If you are a breast cancer patient, this could be some of the most useful information you will ever read: according to a recent study, a preventive mastectomy to remove a second breast that you believe MIGHT become infected later is not usually beneficial.
The study was performed at the University of Texas Anderson Cancer center. After analyzing more than 100,000 cases of women who had double-mastectomies, the results indicated that “except for one sub-set of breast cancer patients, they don’t need to do this.”
The study found that the specific group that a double mastectomy would benefit were “patients under 50 and younger whose cancer is estrogen receptor negative and in the early stages.” For those over 60, there was virtually no benefit and what the article described as a “murky” benefit for patients between the ages of 50 to 60.

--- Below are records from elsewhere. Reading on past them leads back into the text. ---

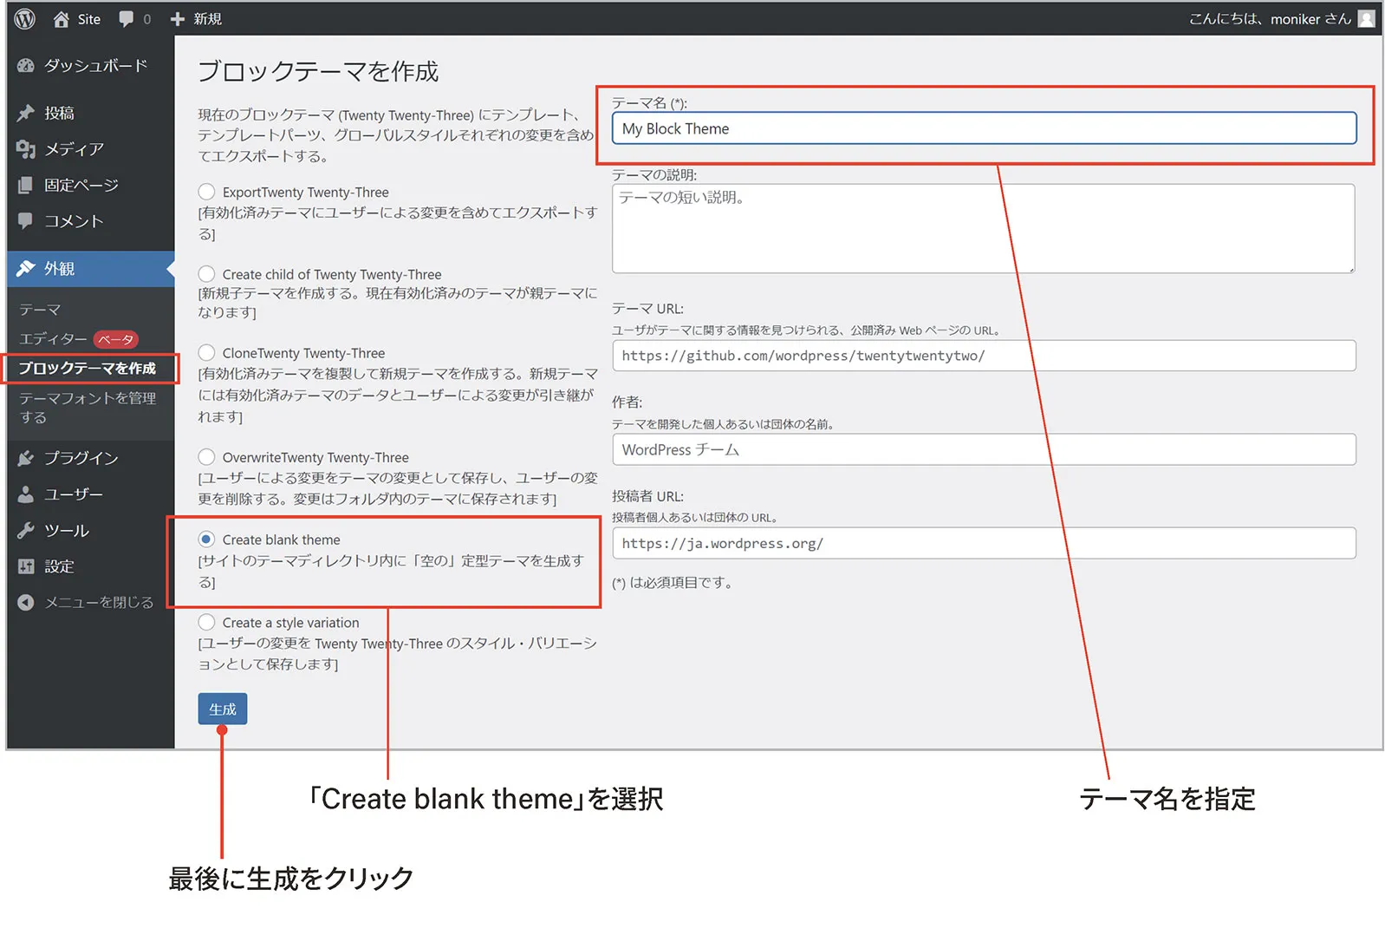Open the エディター submenu item
Viewport: 1385px width, 935px height.
click(53, 339)
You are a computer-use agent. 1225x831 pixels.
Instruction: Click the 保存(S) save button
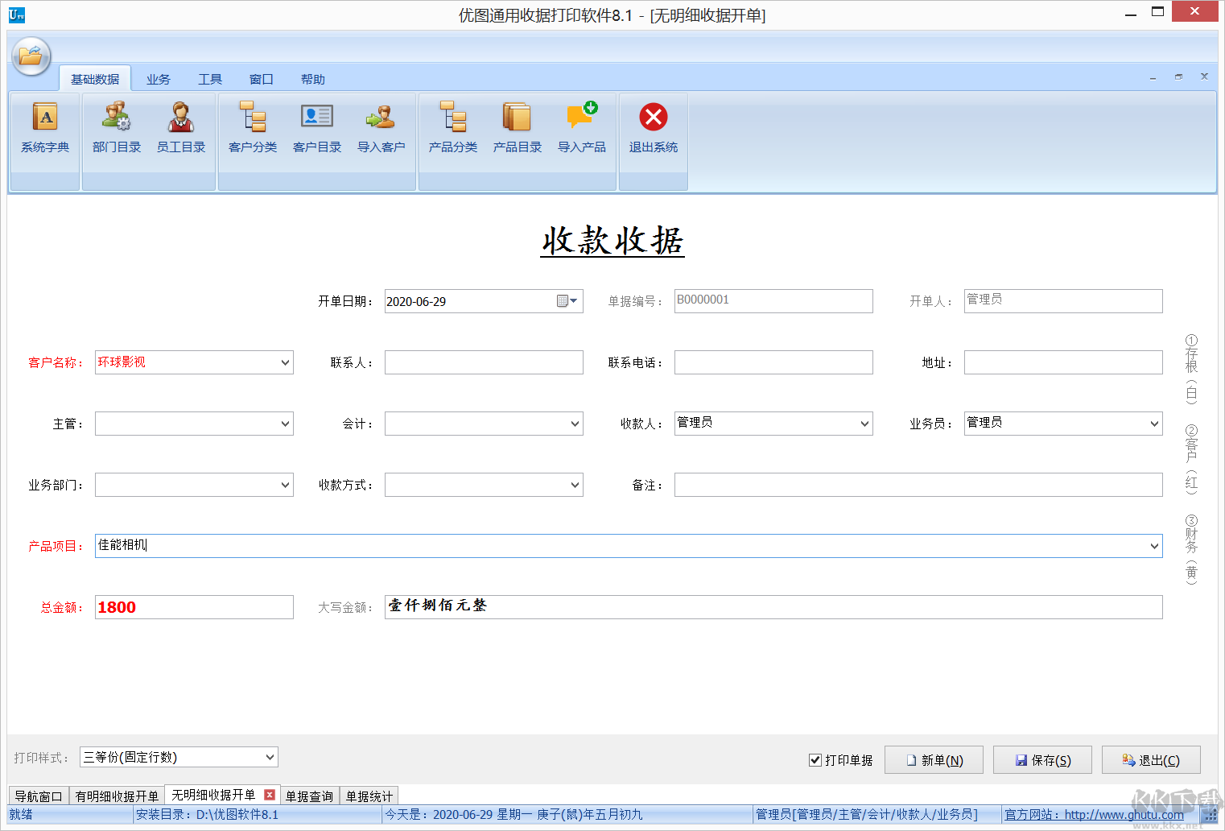(x=1042, y=759)
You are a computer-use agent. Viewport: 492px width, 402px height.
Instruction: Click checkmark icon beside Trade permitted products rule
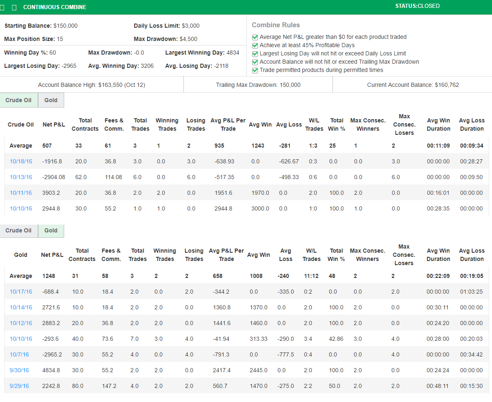coord(255,70)

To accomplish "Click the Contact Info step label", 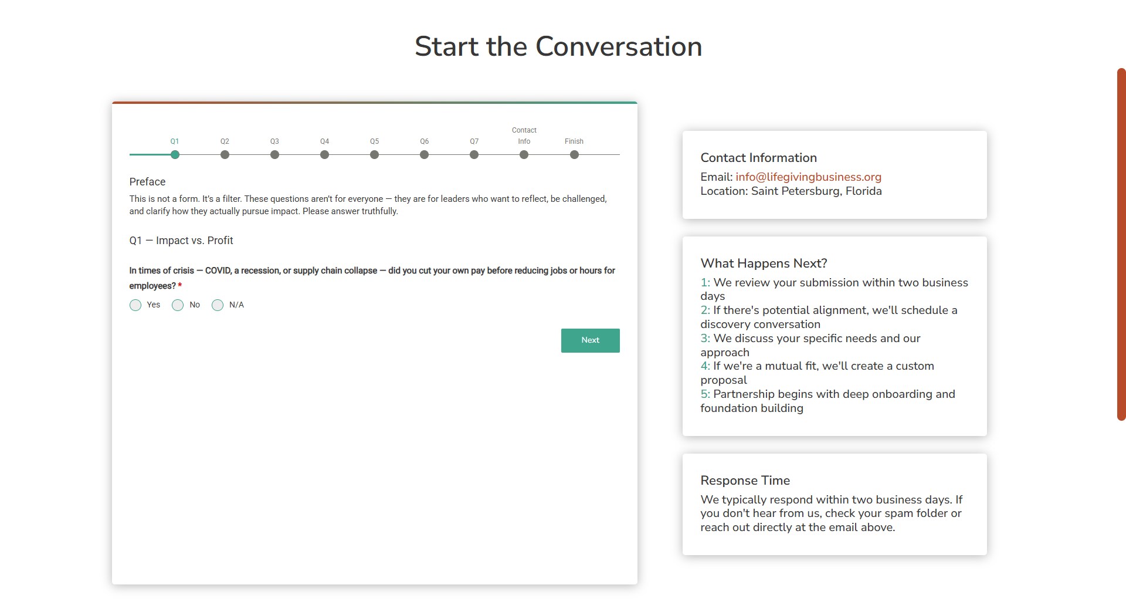I will coord(524,136).
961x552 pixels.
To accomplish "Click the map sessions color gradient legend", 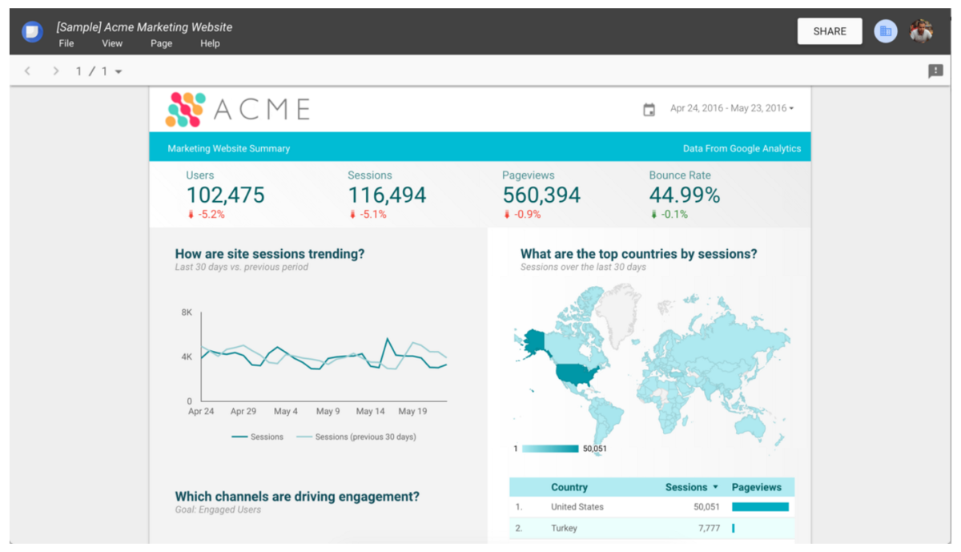I will click(550, 449).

These results come at a time when the number of double-mastectomies has increased dramatically over the past decade. In fact, between 1999 and 2003, surgeons performed more than twice the amount of double-mastectomies due to better screening procedures that help to predict where cancer might form.
This studies results indicated that the 11% of the 107,106 patients who had a double-mastectomy had only a 5% higher survival rate than those who did not opt for the double-mastectomy. When the researchers factored out the statistics for age and other variables, they came to the conclusion that younger women with cancer that is estrogen receptor negative in the early stages would benefit the most from a double-mastectomy.
The difference between estrogen receptor negative cancers and estrogen receptor positive cancers is that estrogen receptor negative cancers are not susceptible to treatment by tamoxifen. The main reason for this is that estrogen receptor positive cancers are controlled (and spread) by estrogen and the estrogen receptor negative cancers are not. This means that the therapies for estrogen receptor negative cancers are more limited than their estrogen-controlled counterparts and additionally that patients with estrogen receptor negative cancers have a lower survival rate in general.
In most cases the doctor should be able to determine which kind of breast cancer the patient has at the time of diagnosis.
Another important suggestion by the researchers was that those who would like a double-mastectomy should consider waiting a year to decide whether or not to have the surgery.